Once again, America is reminded that the Supreme Court is a broken institution
Two minor but telling developments this week provide dismal reminders that the U.S. Supreme Court is mired in a crisis of legitimacy because of what certainly looks like overt partisanship by its conservative majority. Chief Justice John Roberts should add these to the multiple other examples of broken trust by his fellow jurists the next time he publicly laments the court’s loss of standing, as he recently did.
On Monday, Justice Clarence Thomas issued a temporary reprieve to Sen. Lindsey Graham, R-S.C., from having to testify to a grand jury about efforts by Donald Trump’s allies to manipulate the 2020 presidential election results in Georgia. Graham’s appeal went to Thomas because he’s the justice over that regional jurisdiction. His order putting Graham's testimony on hold is a routine way of giving the full court time to review the issue.
But as with anything regarding that election, having Thomas involved in any way automatically looks suspect because of his wife, right-wing activist Ginni Thomas.
In the weeks leading up to the Jan. 6, 2021, Capitol insurrection, Ginni Thomas flooded Trump’s inner circle with unhinged texts calling Joe Biden’s election a “coup,” suggesting the Biden “crime family” should face “military tribunals for sedition,” and generally encouraging resistance to accepting the election outcome. In what universe is it OK for Justice Thomas not to recuse himself from anything Jan. 6-related when this is the kind of pillow talk he goes home to at night?
Meanwhile, The New York Times revealed that Justice Samuel Alito privately assured the late Sen. Edward Kennedy during his 2005 confirmation process that he respected the precedent of Roe v. Wade and had no intention of ever touching it — a vow Alito summarily discarded this year in leading the charge to overturn Roe.
“I am a believer in precedents,” Alito told Kennedy, the Massachusetts Democrat recorded in his diary, which is being revealed in a new book. “People would find I adhere to that. … I recognize there is a right to privacy. I think it’s settled.”
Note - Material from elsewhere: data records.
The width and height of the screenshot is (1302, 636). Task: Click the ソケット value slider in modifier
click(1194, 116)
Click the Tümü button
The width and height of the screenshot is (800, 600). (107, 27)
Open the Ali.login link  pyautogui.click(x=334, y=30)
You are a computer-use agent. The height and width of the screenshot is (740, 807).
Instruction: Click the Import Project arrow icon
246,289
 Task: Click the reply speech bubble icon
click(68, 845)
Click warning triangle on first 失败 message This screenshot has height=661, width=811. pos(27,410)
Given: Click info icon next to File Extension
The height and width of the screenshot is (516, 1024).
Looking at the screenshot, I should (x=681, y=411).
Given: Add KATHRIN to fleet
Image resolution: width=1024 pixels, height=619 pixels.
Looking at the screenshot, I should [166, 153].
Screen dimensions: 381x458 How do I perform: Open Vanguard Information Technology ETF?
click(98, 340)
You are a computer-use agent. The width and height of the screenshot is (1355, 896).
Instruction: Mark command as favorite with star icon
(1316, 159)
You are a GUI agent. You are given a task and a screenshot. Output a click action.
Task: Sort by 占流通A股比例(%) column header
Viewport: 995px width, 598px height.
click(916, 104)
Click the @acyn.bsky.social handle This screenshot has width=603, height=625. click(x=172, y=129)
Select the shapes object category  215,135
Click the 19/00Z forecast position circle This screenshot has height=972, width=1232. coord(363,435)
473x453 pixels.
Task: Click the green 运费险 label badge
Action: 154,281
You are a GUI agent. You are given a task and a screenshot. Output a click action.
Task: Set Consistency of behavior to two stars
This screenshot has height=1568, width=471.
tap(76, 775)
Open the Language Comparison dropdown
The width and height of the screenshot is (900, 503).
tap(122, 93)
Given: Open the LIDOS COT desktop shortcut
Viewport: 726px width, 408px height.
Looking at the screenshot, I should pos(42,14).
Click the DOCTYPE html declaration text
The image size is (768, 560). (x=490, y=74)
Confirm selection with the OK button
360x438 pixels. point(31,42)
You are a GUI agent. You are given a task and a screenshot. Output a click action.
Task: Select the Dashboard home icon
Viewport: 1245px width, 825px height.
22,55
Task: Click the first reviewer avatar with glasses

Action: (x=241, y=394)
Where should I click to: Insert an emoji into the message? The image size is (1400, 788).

That mendacity is hardly a surprise, nor is Alito alone in it. All five conservative justices who voted in June to overturn Roe (Roberts concurred, but stopped short of endorsing full reversal) have at various times waxed on about the sanctity of precedent generally — and have, to varying degrees, offered assurance they weren’t going to go out of their way to flip Roe as soon as they had the votes to do it. Which, of course, is exactly what they did.
“I don't understand the connection between (Supreme Court) opinions that people disagree with and the legitimacy of the Court," Roberts told an interviewer in September, expressing frustration at Americans’ criticism. As we noted then, his frustration is misplaced. These latest developments further illustrate why.
— From the St. Louis Post-Dispatch editorial board (TNS).